Task item
Every record below is to be retyped exactly.
───── Study material ─────
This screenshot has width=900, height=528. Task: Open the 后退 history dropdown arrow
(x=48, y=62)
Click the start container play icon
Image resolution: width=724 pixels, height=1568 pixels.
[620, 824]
─────
Task solution
This screenshot has width=900, height=528. Task: Open the 后退 history dropdown arrow
(x=48, y=62)
Click the start container play icon
Image resolution: width=724 pixels, height=1568 pixels.
[620, 824]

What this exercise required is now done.